If the values for an integer attribute is smaller than the range of its given data type size, then reduce the number of bits to represent each value.

Patching / Mostly Encoding: A variation of bit packing for when an attribute’s values are “mostly” less than the largest size, store them with smaller data type.

Bitmap Encoding

Store a separate bitmap for each unique value for an attribute where an offset in the vector corresponds to a tuple.

But there are some flaws fo this method.

Assume we have 10 million tuples. 43,000 zip codes in the US.

→ 10000000 × 32-bits = 40 MB (Orginal)

→ 10000000 × 43000 = 53.75 GB (With Bitmap)

And every time the application inserts a new tuple, the DBMS must extend 43,000 different bitmaps.

Roaring Bitmaps

Bitmap index that switches which data structure to use for a range of values based local density of bits

Dense chunks are stored using uncompressed bitmaps.(Can be further compressed with RLE)
Sparse chunks use bitpacked arrays of 16-bit integers.

Delta / Frame-of-Reference Encoding

Recording the difference between values that follow each other in the same column.

Combine with RLE to get even better compression ratios.

Dictionary Encoding

Replace frequent values with smaller fixed-length codes and then maintain a mapping (dictionary) from the codes to the original values. (Typically, one code per attribute value.)

Bifurcated Environment

A bifurcated environment separates OLTP and OLAP systems, moving data between them via ETL or ELT pipelines.

Hybrid Storage Model

Use seperate execution engines that are optimized for either NSM or DSM databases.

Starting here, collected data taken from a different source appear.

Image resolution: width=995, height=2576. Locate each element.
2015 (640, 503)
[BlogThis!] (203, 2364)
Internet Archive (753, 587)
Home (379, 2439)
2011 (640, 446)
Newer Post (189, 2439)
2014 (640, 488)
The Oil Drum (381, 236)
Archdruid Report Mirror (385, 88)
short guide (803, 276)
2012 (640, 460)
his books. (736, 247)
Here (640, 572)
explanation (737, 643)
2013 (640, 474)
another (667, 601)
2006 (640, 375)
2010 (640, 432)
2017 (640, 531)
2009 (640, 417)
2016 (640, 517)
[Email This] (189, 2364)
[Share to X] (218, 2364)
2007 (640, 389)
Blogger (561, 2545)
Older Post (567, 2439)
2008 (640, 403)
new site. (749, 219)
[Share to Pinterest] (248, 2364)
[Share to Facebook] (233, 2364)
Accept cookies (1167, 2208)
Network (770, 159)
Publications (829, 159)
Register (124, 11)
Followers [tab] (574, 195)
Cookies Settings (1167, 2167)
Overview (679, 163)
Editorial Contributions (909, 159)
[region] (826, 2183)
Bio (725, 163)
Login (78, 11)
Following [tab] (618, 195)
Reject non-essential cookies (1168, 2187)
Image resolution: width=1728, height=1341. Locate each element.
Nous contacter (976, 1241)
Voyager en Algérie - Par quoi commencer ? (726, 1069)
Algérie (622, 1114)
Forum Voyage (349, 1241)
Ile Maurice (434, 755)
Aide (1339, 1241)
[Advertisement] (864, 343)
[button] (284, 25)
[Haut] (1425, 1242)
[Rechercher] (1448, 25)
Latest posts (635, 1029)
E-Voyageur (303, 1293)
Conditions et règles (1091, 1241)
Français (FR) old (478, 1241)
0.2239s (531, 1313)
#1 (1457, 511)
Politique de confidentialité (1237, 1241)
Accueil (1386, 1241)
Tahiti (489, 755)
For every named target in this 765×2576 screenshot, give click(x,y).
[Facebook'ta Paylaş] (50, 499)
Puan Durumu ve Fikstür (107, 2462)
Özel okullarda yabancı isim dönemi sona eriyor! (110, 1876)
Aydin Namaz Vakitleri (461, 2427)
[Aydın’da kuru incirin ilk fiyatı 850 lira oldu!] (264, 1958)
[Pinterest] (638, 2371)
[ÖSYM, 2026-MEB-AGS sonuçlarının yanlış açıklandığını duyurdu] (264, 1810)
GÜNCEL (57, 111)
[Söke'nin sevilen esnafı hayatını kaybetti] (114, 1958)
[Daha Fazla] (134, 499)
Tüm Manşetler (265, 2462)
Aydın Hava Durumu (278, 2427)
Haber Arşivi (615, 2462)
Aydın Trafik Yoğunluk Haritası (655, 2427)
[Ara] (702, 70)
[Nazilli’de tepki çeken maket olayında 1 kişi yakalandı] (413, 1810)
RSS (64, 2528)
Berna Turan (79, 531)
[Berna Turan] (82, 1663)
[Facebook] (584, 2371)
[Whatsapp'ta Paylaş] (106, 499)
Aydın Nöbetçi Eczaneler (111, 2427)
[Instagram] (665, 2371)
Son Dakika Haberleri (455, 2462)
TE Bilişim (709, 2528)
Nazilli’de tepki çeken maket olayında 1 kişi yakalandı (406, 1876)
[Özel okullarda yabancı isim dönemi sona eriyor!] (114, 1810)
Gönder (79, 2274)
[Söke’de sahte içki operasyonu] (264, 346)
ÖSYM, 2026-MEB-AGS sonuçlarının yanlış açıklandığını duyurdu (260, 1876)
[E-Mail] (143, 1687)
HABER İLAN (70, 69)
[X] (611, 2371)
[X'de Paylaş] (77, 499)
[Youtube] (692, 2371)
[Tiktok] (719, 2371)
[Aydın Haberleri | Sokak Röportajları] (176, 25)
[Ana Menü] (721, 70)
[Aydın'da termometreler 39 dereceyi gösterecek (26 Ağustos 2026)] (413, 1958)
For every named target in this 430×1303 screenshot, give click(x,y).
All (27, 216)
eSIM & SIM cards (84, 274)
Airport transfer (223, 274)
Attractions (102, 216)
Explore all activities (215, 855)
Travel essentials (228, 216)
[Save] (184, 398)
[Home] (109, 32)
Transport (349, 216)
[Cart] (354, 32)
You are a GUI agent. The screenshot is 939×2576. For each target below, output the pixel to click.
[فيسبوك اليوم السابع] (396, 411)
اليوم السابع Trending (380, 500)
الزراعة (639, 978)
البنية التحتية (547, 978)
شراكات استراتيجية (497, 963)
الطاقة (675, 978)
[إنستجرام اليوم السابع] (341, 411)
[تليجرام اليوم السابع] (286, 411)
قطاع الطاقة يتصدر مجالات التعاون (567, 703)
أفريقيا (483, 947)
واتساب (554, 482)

Store new data in NSM for fast OLTP.
Migrate data to DSM for more efficient OLAP.

Fractured Mirrors

Examples: Oracle, IBM DB2 Blu, Microsoft SQL Server

DBMS automatically maintains a second copy of the database in a DSM layout.

All updates are first entered in NSM then eventually copied into DSM mirror.
If the DBMS supports updates, it must invalidate tuples in the DSM mirror.

Delta Store

Examples: SAP HANA, Vertica, SingleStore, Databricks, Google Napa

A background thread migrates updates from delta store and applies them to DSM data.

Batch large chunks and then write them out as a PAX file.
Delete records in the delta store once they are in column store.

A delta store is a row-oriented write buffer that absorbs updates and is periodically merged into the column store in batches.